At Road Machinery, a Komatsu dealership based in Phoenix, Ariz., safety director Jamie Stotts says there's somewhat of a balancing act between meeting customer demand for completing jobs and the challenge to both continually train techs and comply with the myriad regulatory agencies, as well as the state DOT - in Arizona's case that now means meeting GVW (gross vehicle weight) regulations that classify trucks over 18,001 pounds as commercial versus the 26,001 pounds in many other states. It puts drivers of service trucks under a whole set of compliance rules related to number of consecutive hours they can work in a week. As a result, Road Machinery has had to craft some creative means for juggling techs between jobs across five states, sometimes busing them to jobsites instead of having them drive individual service trucks.

But training and regular self-inspections are never compromised, Stotts says. As an authorized OSHA and MSHA instructor for the construction industry, as well as a certified CPR and first aid instructor, he conducts routine training sessions for the company, which employs about 100 total technicians. He also conducts a variety of safety training courses for customers upon request.

An important note about documentation, whether automated or done manually with paper records, is that it is an absolute must for any training that occurs at the dealership, because, as many sources echoed, "If you don't document, it didn't happen."

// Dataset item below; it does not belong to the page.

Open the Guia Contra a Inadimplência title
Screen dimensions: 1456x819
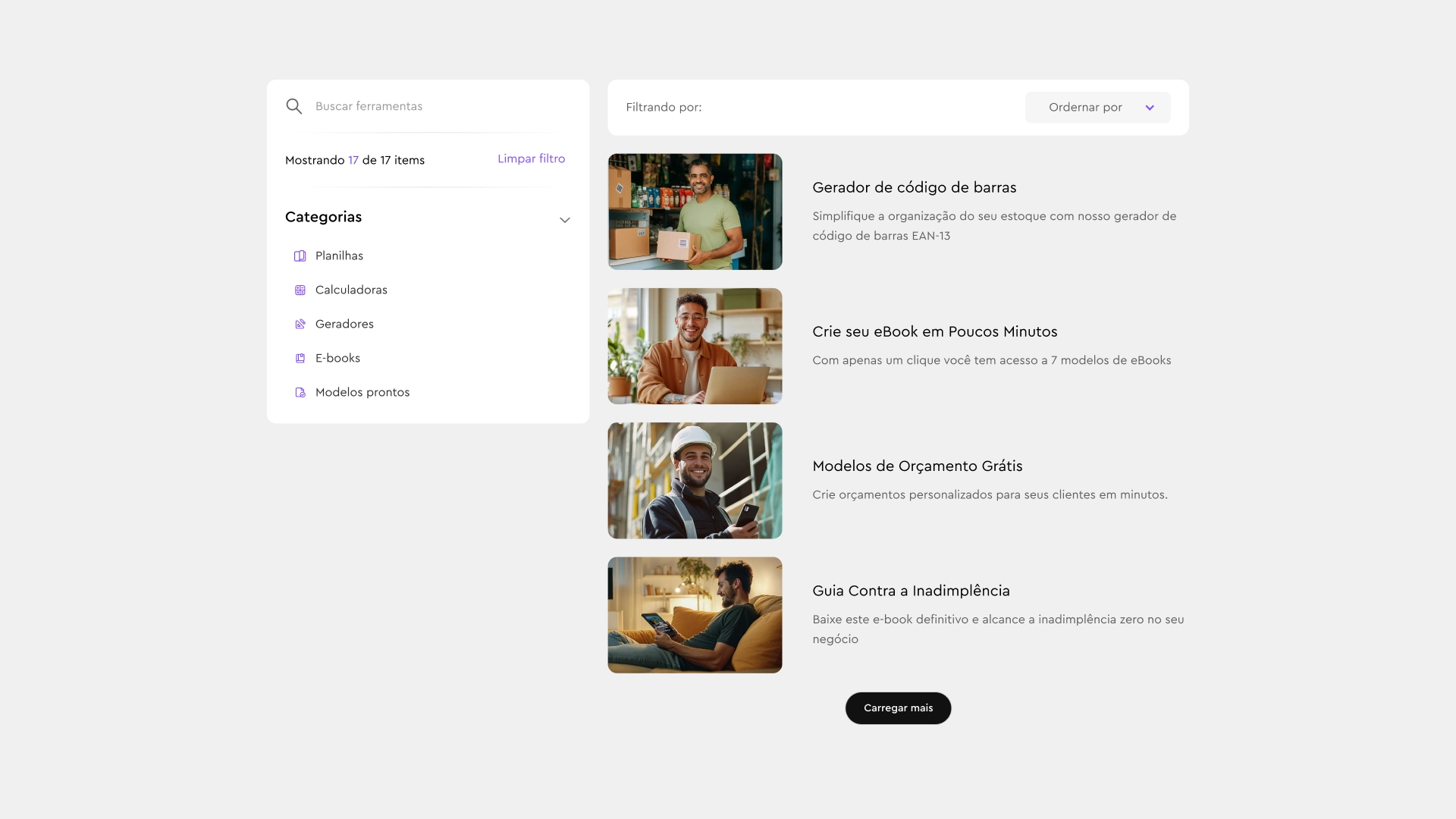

Documenting all training events, and who attended them, gives dealers the obvious benefit of defense in the event of an injury-related law suit, but also provides the company with very tangible savings on insurance premiums, according to Steve Clugston, founder of a Web-based training company called Global Training

"Insurance companies go crazy for this kind of thing," he said. "Discounts can range from 5 to 15 percent depending on the current insurance market; [well documented training] might prevent an increase or it could mean a dramatic decrease."

Schloegel and Allegree from Zurich agree.

"Establishing a safety program can result in direct savings of your insurance premiums," said Schloegel. But, he added, that's really only the tip of the iceberg in terms of the saved expenses connected with keeping workers safe.

The National Compensation Council of Insurance (NCCI) assigns all companies a rating based on their number of accidents and claims, Schloegel explained. And it's that rating that ultimately determines what a dealer will end up paying for workers' compensation insurance. A rating of .75 for example is well below the national average of 1.0, and would therefore result in a lower cost than for a company rated with 1.25. The real rub is that the "e-modifier" sticks with a dealer for four years - the immediate past year is skipped and only the three years prior to that are considered.

"It's amazing but we see direct competitors out there where one is paying 50 percent more for the exact same coverage," said Allegree. "It's going to be a challenge for you to be competitive on your workers' compensation insurance if your modifier is above the national average. It shows that they need to be consistent in their efforts," he added. "If they let up and have a bad year, then they're stuck with it."

Allegree notes that dealerships that make an effort to create a safe workplace and begin instituting training programs will certainly be successful in reducing their accident experiences by some percentage.

"There's too many dealers that leave things to chance," he said. "Put some focus on the safety effort; if you've got safety problems, you've also got production and quality problems, so it's all tied together. It's a good idea for employers to be active with their insurance carrier, investigate their accidents and monitor their claims. And don't be afraid to ask your carrier for some help on safety loss prevention or to explain claims issues."